La UEFA frena Infantino
L'organismo europeo respinge il progetto di Infantino di aprire ai capitali privati la gestione dei Mondiali. La minaccia di un boicottaggio potrebbe affondare definitivamente l'iniziativa
La UEFA si oppone al progetto del presidente della FIFA, Gianni Infantino, che punta ad aprire ai capitali privati la gestione dei diritti commerciali dei Mondiali attraverso una nuova società. Le federazioni europee contestano anche il metodo seguito da Infantino, giudicato poco condiviso e privo di un vero confronto con le confederazioni continentali.
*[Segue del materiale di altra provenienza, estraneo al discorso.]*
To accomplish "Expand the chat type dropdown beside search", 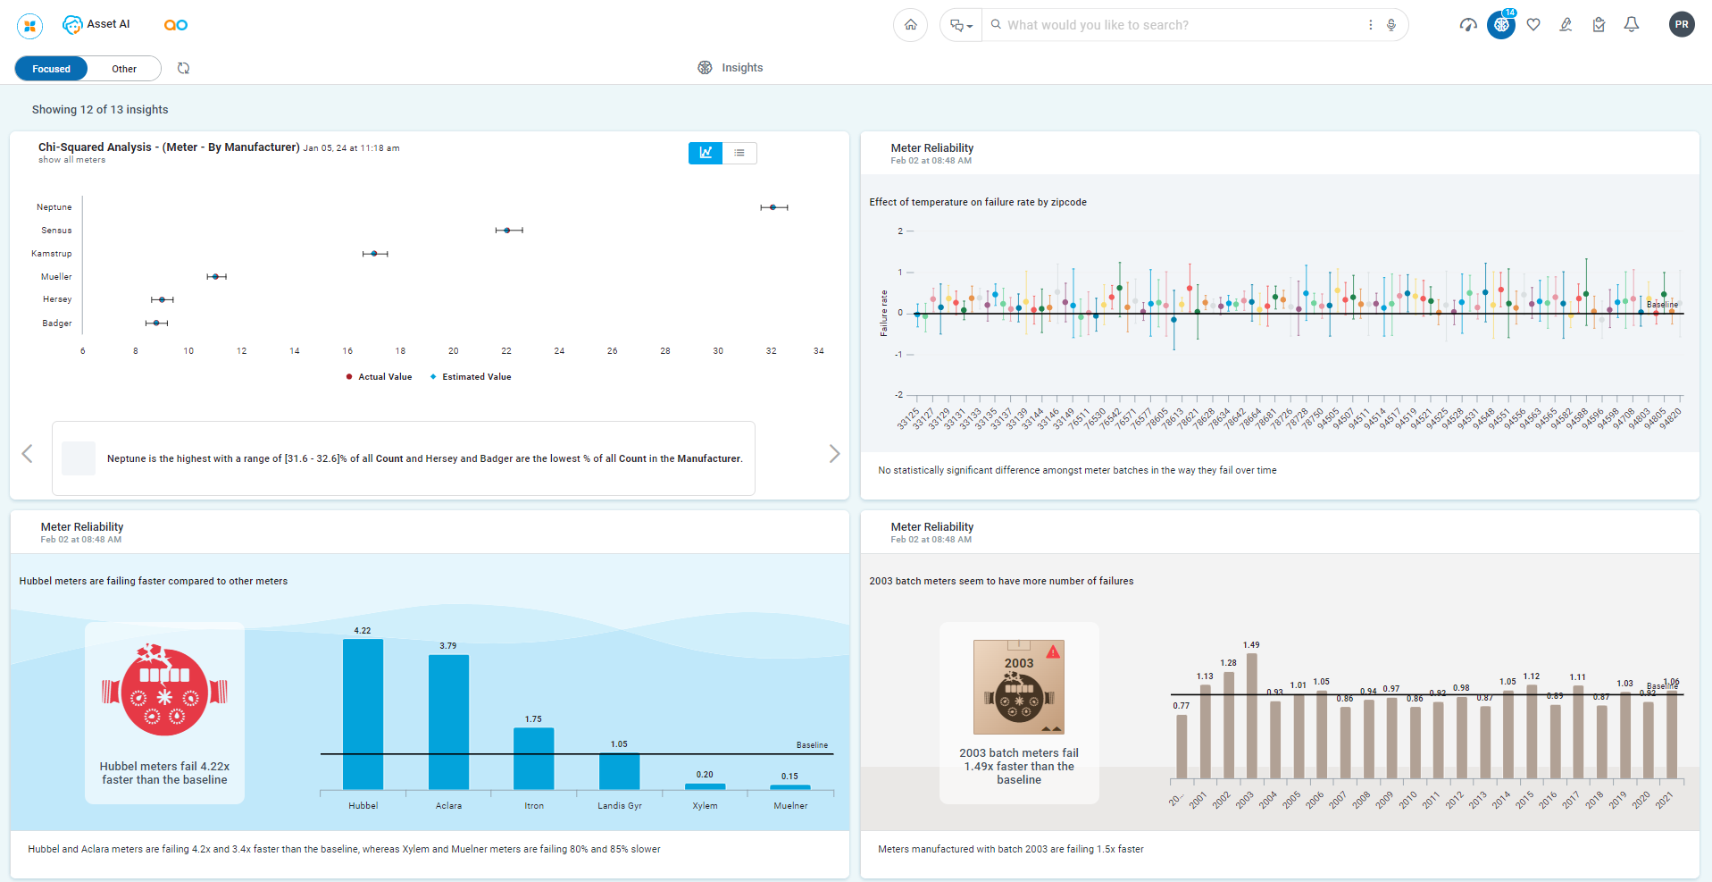I will (x=961, y=25).
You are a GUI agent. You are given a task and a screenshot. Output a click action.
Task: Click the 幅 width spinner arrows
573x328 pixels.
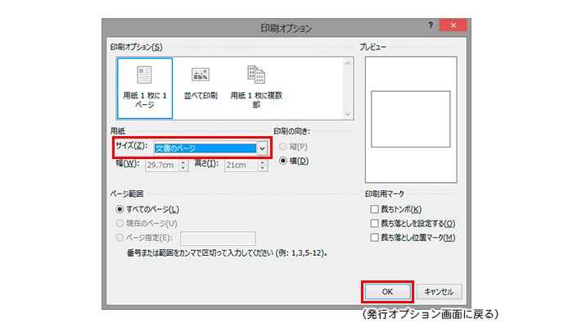185,165
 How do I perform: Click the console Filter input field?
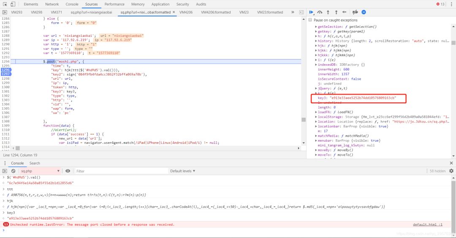click(x=120, y=171)
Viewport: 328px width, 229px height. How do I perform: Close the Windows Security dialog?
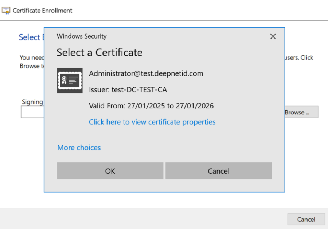click(x=273, y=36)
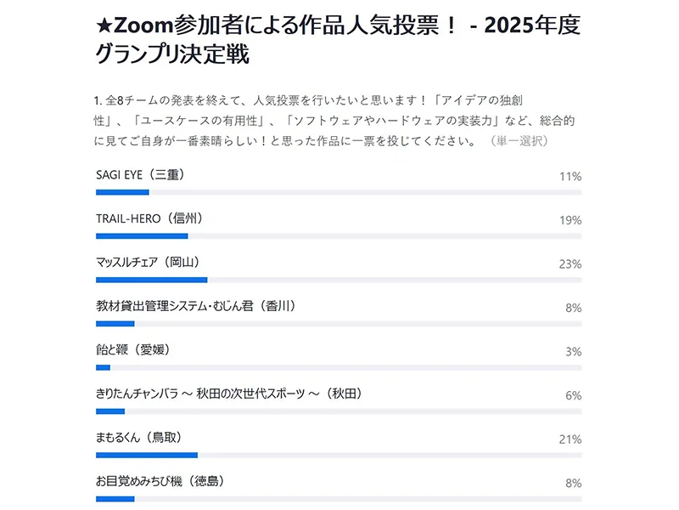Click the 11% result for SAGI EYE

(570, 177)
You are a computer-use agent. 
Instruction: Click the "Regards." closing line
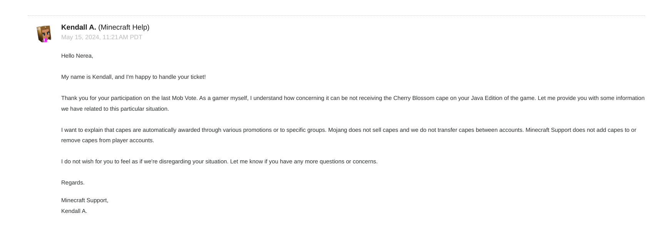pos(73,183)

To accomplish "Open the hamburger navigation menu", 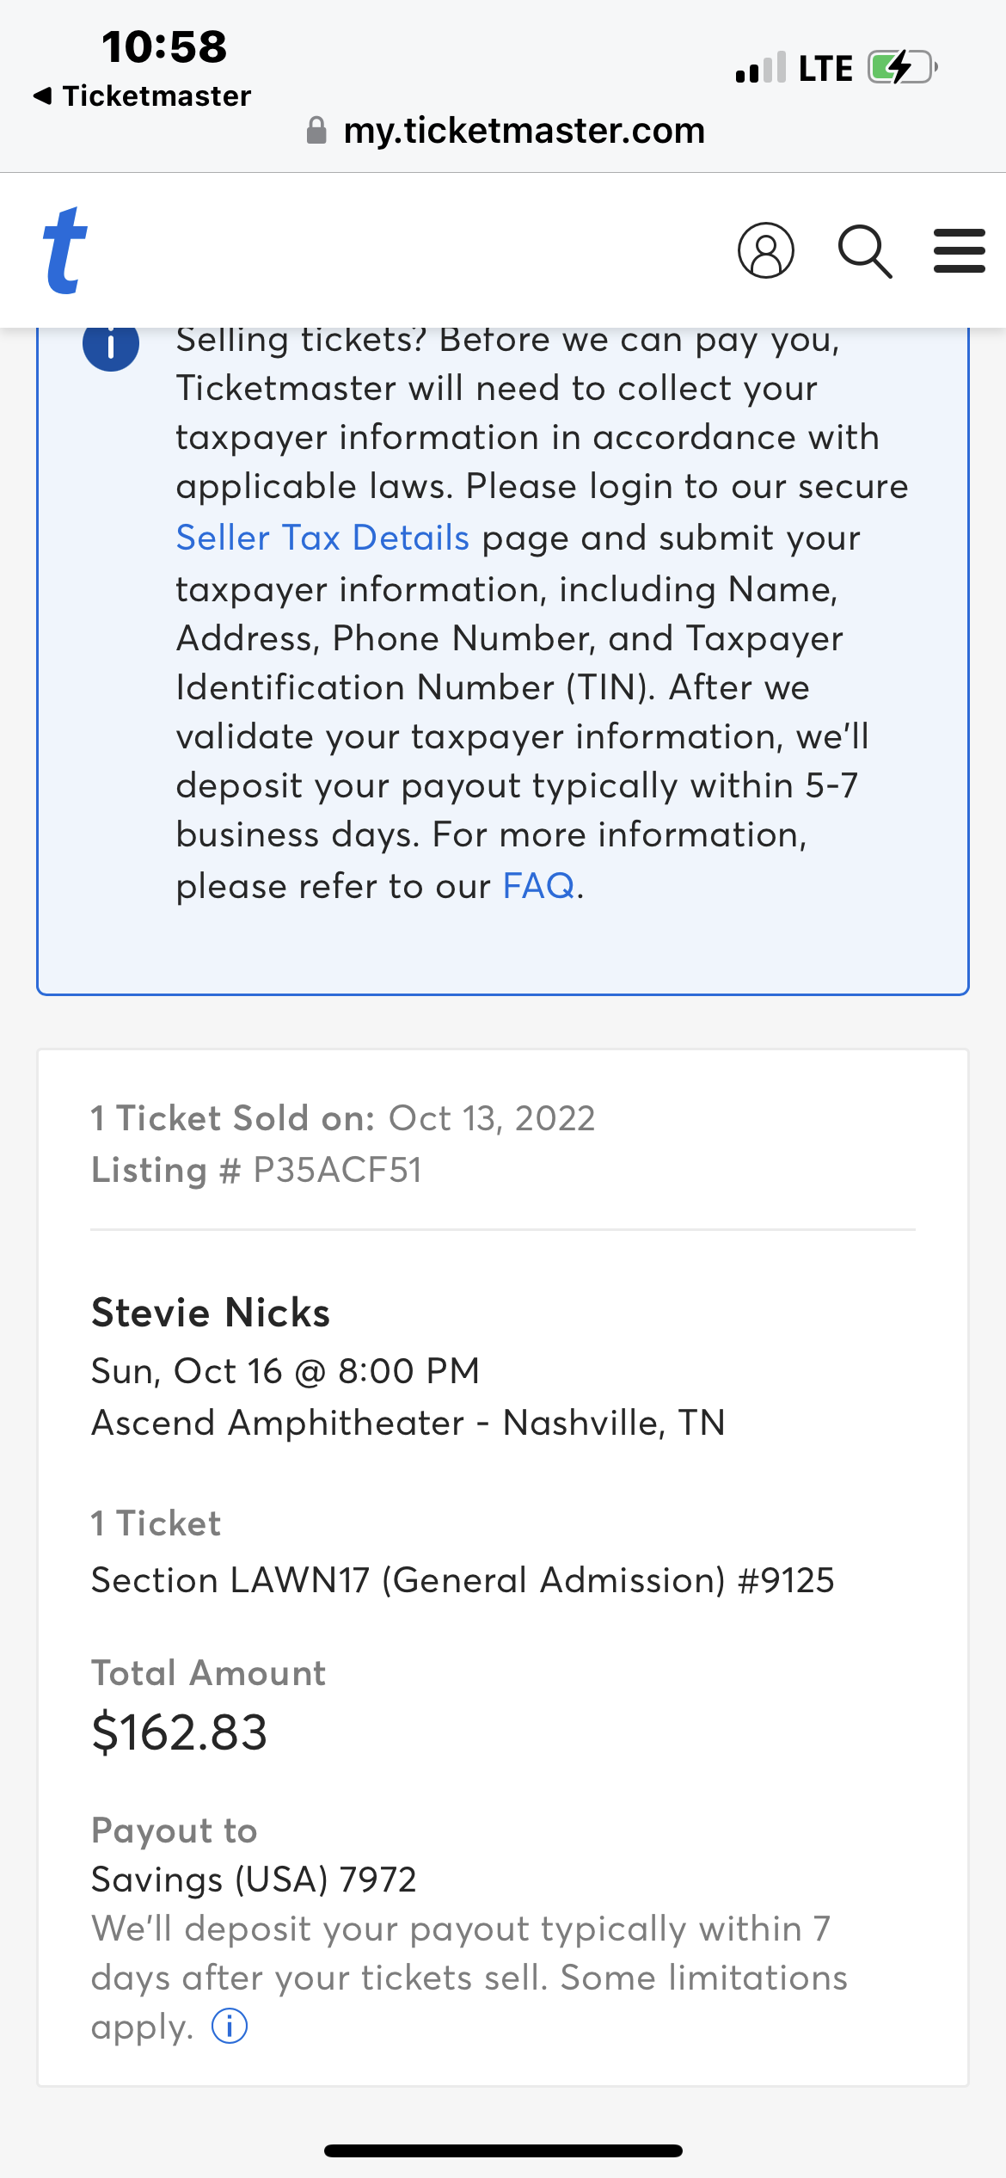I will [959, 250].
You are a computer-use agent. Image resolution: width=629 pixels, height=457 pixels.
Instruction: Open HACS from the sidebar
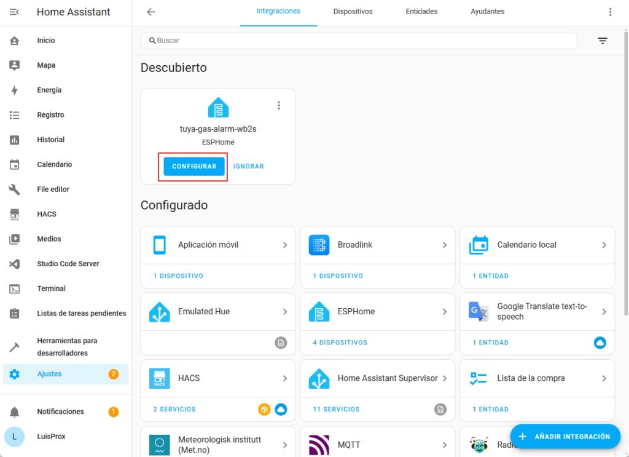pyautogui.click(x=47, y=214)

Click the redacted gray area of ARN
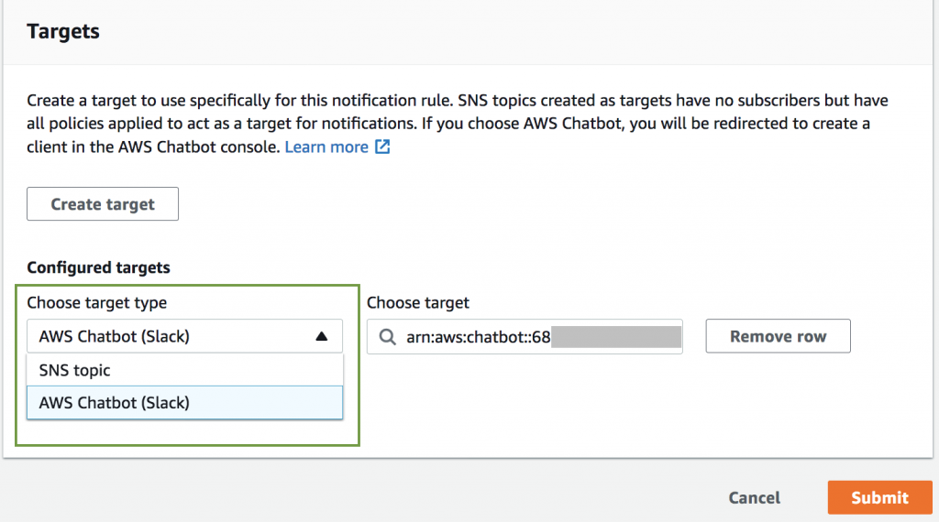tap(614, 337)
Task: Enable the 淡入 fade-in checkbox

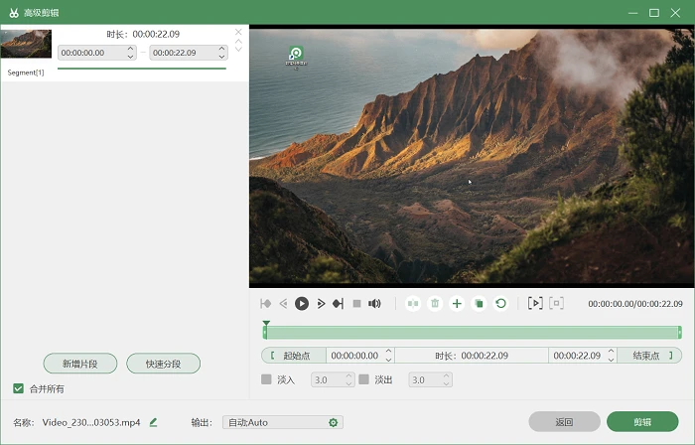Action: 266,379
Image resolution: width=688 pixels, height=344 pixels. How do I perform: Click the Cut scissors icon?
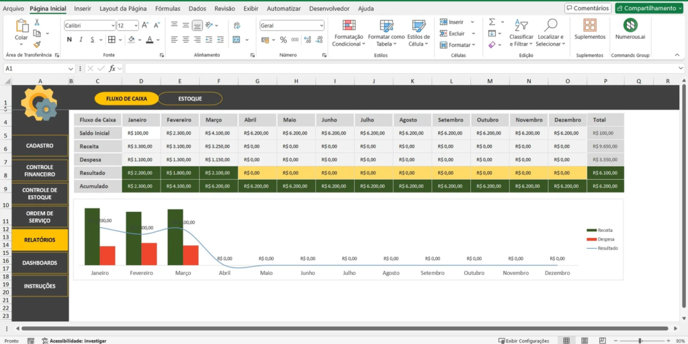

La FIFA difende il piano, sostenendo che le nuove risorse permetterebbero di aumentare i contributi destinati alle federazioni nazionali. Il confronto resta aperto, ma la posizione della UEFA appare decisiva per affossare il progetto. Le federazioni europee minacciano infatti di non partecipare alle competizioni FIFA finché il piano resterà sul tavolo. L’impressione è che il tentativo dei fondi privati vicini all’entourage del presidente Trump sia ormai destinato a fallire. Per fortuna. Dopo i danni provocati dalle sue politiche agli equilibri economici e internazionali, almeno il calcio potrebbe restare fuori da nuovi possibili stravolgimenti.